I don’t know, I was just a chemist making analogs. At the time management was very nervous because if the compound was to be dropped in the clinic, it would have been the third failed clinical candidate in the row. (The first compound failed due to poor solubility, the second one for high plasma protein binding – easy problems to spot but they were not appreciated until late in the trials – a very expensive mistake)
The Sutent regiment calls for a week-long ‘holiday’ after couple weeks of therapy – I suppose this is because of some accumulation and relatively narrow safety margin but I don’t realy know. Sutent has huge volume of distribution and is quite persistant and the major equipotent (and probably more toxic) desethyl metabolite has even substantially longer clearance time.

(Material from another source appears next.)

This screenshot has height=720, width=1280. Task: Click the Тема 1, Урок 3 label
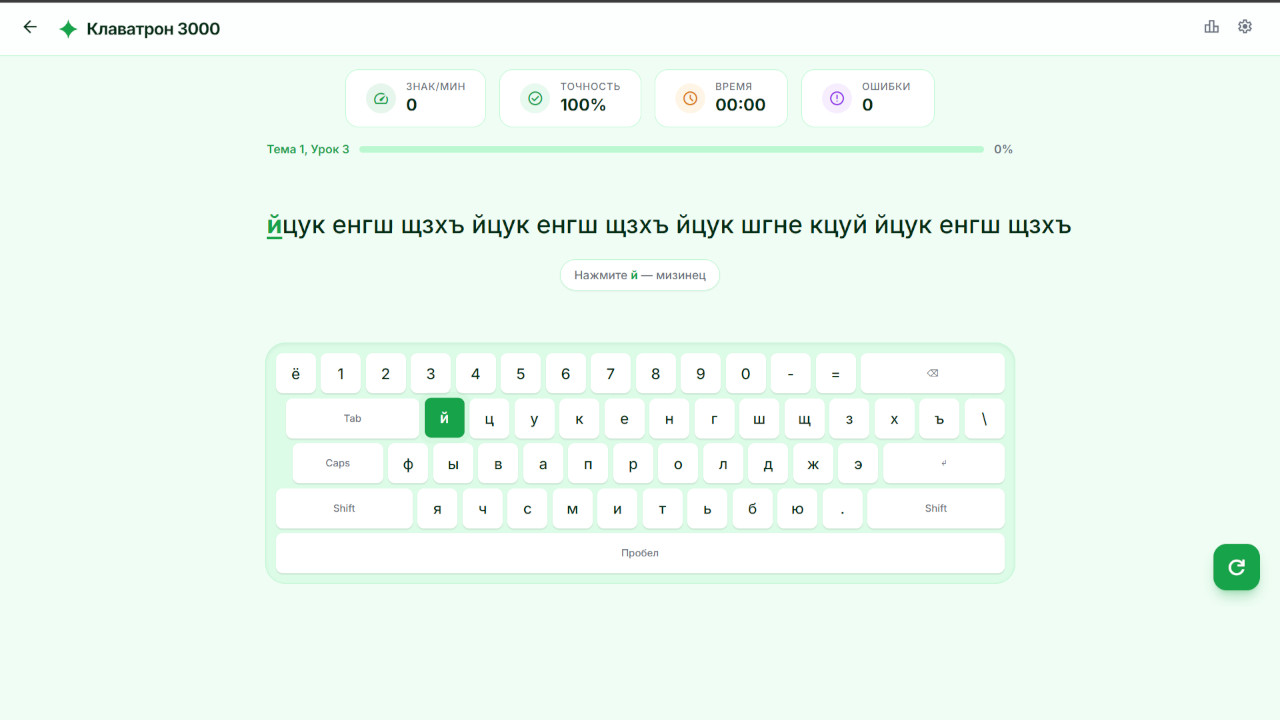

One way you can tell accumulation is happening is the patient skin turns “bronze”… the compound is intensely yellow-orange
The diagram is not an AZ creation, it’s just used without attribution (tsk, tsk) perhaps the person who licensed AGI-1067 hadn’t seen it… It has been referred to as the Ashby-Tennant supermolecule (possibly from Ashby & Tennant, Mutation Research, 257(1991) 209-27).
People get scarred by high profile failures but sometimes with good reason. I seem to remember Pfizer being obsessed with aminothiazoles and anilines in general ( presumably due to the PGI risk), not many MMP- hydroxamates ever made it – but I’m sure someone can prove me wrong.